Rolland enlisted in the U.S. Navy in February of 1941. After basic training at Great Lakes, his unit - Company #29 was sent to Pearl Harbor for transfer to destroyers by COMDESPAC (which was located on the USS Dixie at that time). Rolland was then transferred to the Flag Allowance. After two months, the USS Dixie was sent to California for new equipment and then sent to the South Pacific so Rolland was transferred to the USS Whitney where he was stationed during the Japanese attack. On the morning of the attack he was on the deck of the USS Whitney waiting for the motor launch to take him to Ford Island for church services. "Because I was with Flag Allowance, we had no battle stations. Due to the strafing by the Jap planes, we were ordered to go below deck as some were killed on deck. We had five destroyers tied next to us and would have been a prize target." Rolland later learned that, luckily, the Japanese canceled the third wave which would have hit the auxiliary ships. The Japanese thought the first two waves were a great success and didn't return.
"The noise below was very loud. We could hear the explosions. There was the smell of smoke and lots of confusion. After the attack, our Command was assigned the task of resigning the survivors to other ships. We would also assign all seamen arriving from the west coast. Every night, we would travel from the receiving station to the Whitney. There was a blackout and sometimes, we would be shot at. Everyone was trigger-happy and would shoot at anything moving in the harbor."

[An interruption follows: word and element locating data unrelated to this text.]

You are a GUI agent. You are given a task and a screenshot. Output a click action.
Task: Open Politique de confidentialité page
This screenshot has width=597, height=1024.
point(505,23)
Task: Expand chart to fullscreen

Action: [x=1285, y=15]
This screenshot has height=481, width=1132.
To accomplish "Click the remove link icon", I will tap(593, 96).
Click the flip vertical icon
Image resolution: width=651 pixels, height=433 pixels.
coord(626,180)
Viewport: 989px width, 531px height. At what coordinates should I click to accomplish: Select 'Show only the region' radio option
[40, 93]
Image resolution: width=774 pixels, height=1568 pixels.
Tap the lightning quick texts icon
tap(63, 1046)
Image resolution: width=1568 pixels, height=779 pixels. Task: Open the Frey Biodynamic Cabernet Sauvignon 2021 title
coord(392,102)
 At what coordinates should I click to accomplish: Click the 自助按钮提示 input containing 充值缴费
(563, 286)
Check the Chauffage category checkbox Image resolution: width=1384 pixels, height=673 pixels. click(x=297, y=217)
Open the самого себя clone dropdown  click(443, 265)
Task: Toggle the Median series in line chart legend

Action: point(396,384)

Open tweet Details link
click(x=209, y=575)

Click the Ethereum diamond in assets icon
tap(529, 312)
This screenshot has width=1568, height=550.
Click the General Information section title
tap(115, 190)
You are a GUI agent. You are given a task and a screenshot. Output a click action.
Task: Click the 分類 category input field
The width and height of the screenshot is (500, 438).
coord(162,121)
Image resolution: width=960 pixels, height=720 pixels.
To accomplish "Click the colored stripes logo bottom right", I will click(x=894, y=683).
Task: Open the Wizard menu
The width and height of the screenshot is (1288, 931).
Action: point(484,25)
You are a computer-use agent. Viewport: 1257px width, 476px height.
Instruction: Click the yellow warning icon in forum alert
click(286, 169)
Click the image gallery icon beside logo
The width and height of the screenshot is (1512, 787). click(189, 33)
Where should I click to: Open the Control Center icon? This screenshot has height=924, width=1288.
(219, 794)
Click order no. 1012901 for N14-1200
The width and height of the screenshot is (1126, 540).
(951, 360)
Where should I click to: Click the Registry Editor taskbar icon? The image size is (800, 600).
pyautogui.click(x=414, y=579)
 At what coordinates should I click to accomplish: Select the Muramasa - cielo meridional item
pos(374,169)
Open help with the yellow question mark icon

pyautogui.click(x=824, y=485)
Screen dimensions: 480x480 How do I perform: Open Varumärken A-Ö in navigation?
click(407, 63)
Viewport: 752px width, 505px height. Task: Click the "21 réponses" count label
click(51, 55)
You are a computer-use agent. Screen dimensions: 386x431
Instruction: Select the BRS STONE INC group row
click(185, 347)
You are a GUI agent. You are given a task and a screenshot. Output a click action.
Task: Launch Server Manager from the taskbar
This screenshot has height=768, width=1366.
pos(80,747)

After serving on the Whitney, Rolland also served on the USS Markab and at Magazine Island in Pearl Harbor. Then, he returned to the states because the U.S. Navy scheduled him to attend Purdue University, but due to the Battle of Midway, all transfers were held up. "I was then sent to the University of Dubuque in Iowa and then to Northwestern where I received my degree. The Navy then sent me to Harvard for Officers Training and received my commission for supply corps duties. Then I was sent to the Naval Air Station in Jacksonville, Florida and qualified for aviation supply. Then I was given the choice of serving in Saipan or the Bikini Atoll. My choice was the Naval Air Station at Saipan and remained there until I was released from active duty on July 17, 1946. I then joined the reserves and was promoted to Lt. jg remaining with the group for three years and became part of the mobilization team during the Cold War."